A limo bus driver who bear-sprayed a group of drunk passengers after taking them on a terrifying ride during a birthday party celebration gone “badly wrong” in North Vancouver has had convictions for dangerous driving and assault with a weapon upheld by a B.C. Supreme Court Justice.
The charges against Hardyal Dhanoa, 61, stemmed from the night of March 3, 2013, when he picked up a group of drunk young adults in downtown Vancouver to drive them home to the North Shore.
But when the party bus got to Deep Cove, “things went badly wrong” noted B.C. Supreme Court Justice Christopher Grauer.

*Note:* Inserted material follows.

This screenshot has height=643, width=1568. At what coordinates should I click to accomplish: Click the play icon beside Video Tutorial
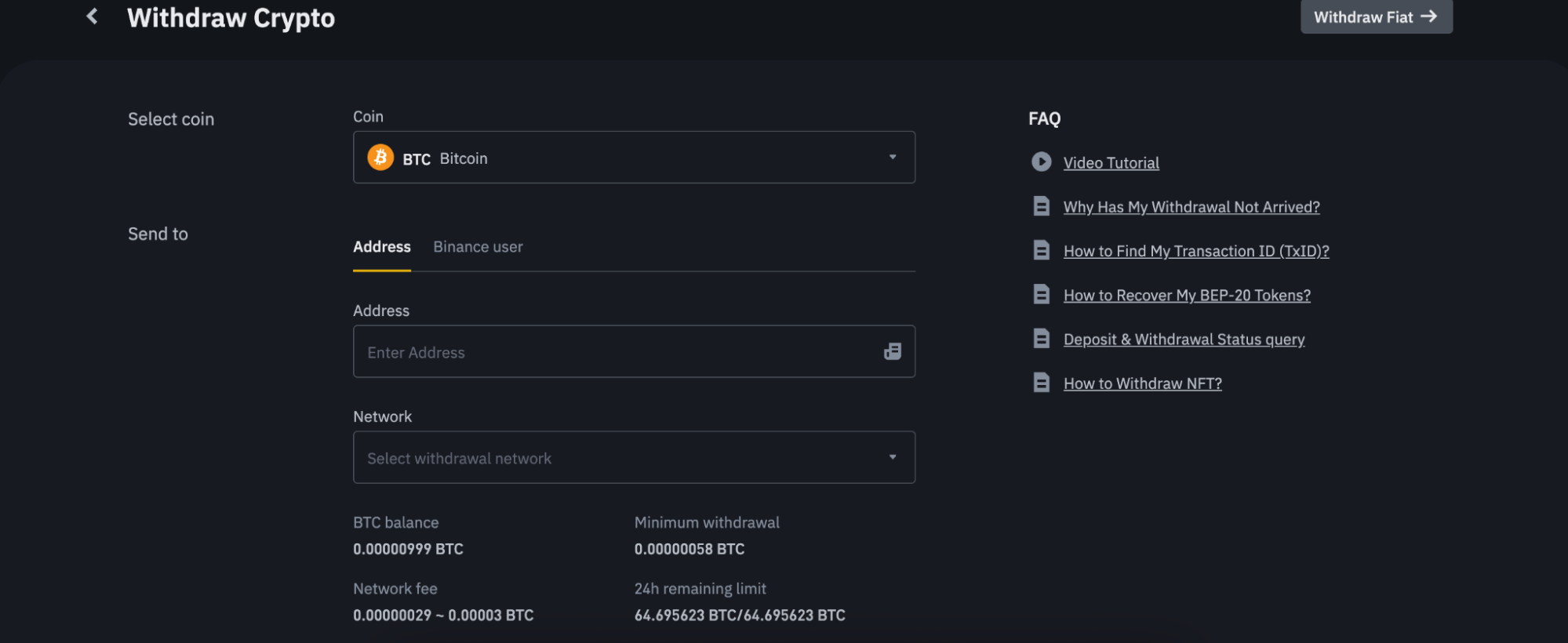tap(1042, 162)
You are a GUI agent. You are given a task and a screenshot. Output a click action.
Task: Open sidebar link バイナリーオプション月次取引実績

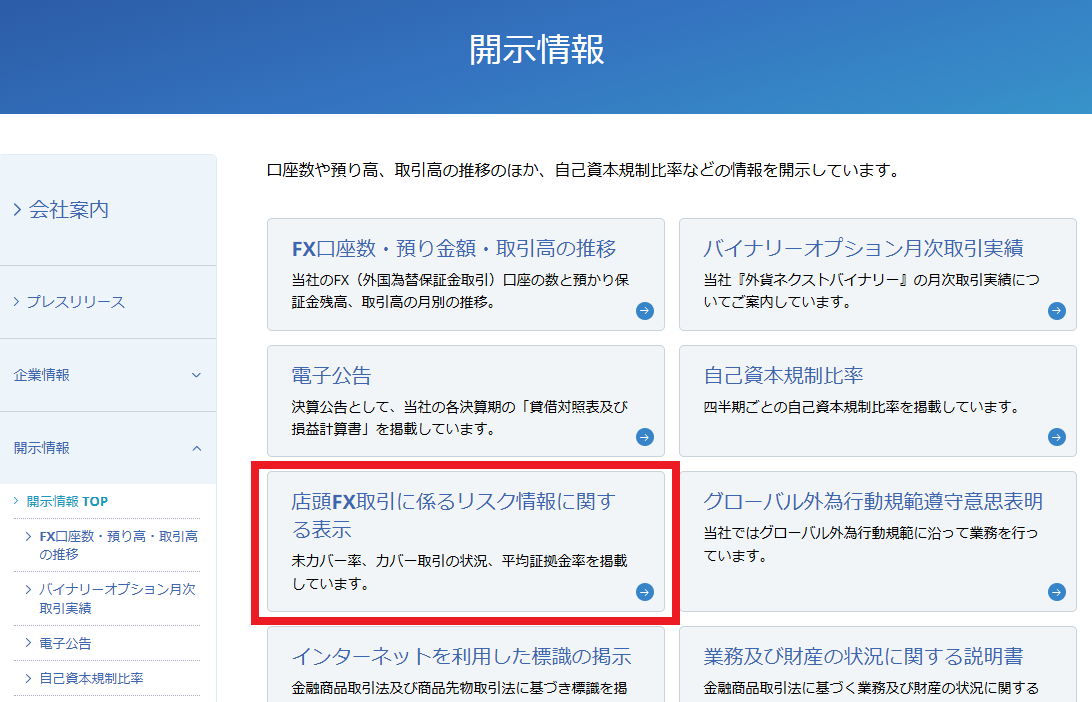click(117, 598)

One passenger, who was leaving the bus at Lima Road to get more booze, insulted Dhanoa with an ethnic slur. Dhanoa demanded the rest of the group get off the bus too, but they refused.
Dhanoa then lurched the bus forward several times and sped off up Mount Seymour Parkway, swerving both within his own lane – striking a curb and median – and into the oncoming lane of traffic.
One of the passengers on the bus described the journey on the careening bus as “terrifying” during the trial, adding “we were all in fear for our lives.”
Two of the young men on the bus then tried to get at the driver – one of them launching himself through a partition that separated Dhanoa from the passengers while the other tried to grab him. During the altercation, Dhanoa sprayed bear mace at the passengers. The limo eventually came to a stop after hitting a lamppost.
During the trial in North Vancouver provincial court, Dhanoa told Judge Joanne Challenger the passengers had robbed him, taken his phone and that the passengers had produced the bear spray.
But the judge didn’t believe him, describing his version of events as “fabricated, exaggerated and embellished.”
The judge noted Dhanoa could have hit the alarm button and called police to help with his unruly passengers. Instead, she said, he chose to speed away and swerve the bus on purpose after losing his temper.
In those circumstances, the passengers were entitled to use force to bring the bus under control, she said.
Dhanoa appealed his convictions, saying the judge hadn’t properly assessed the credibility of the witnesses or the issue of self defence.
But Grauer rejected that, upholding the convictions.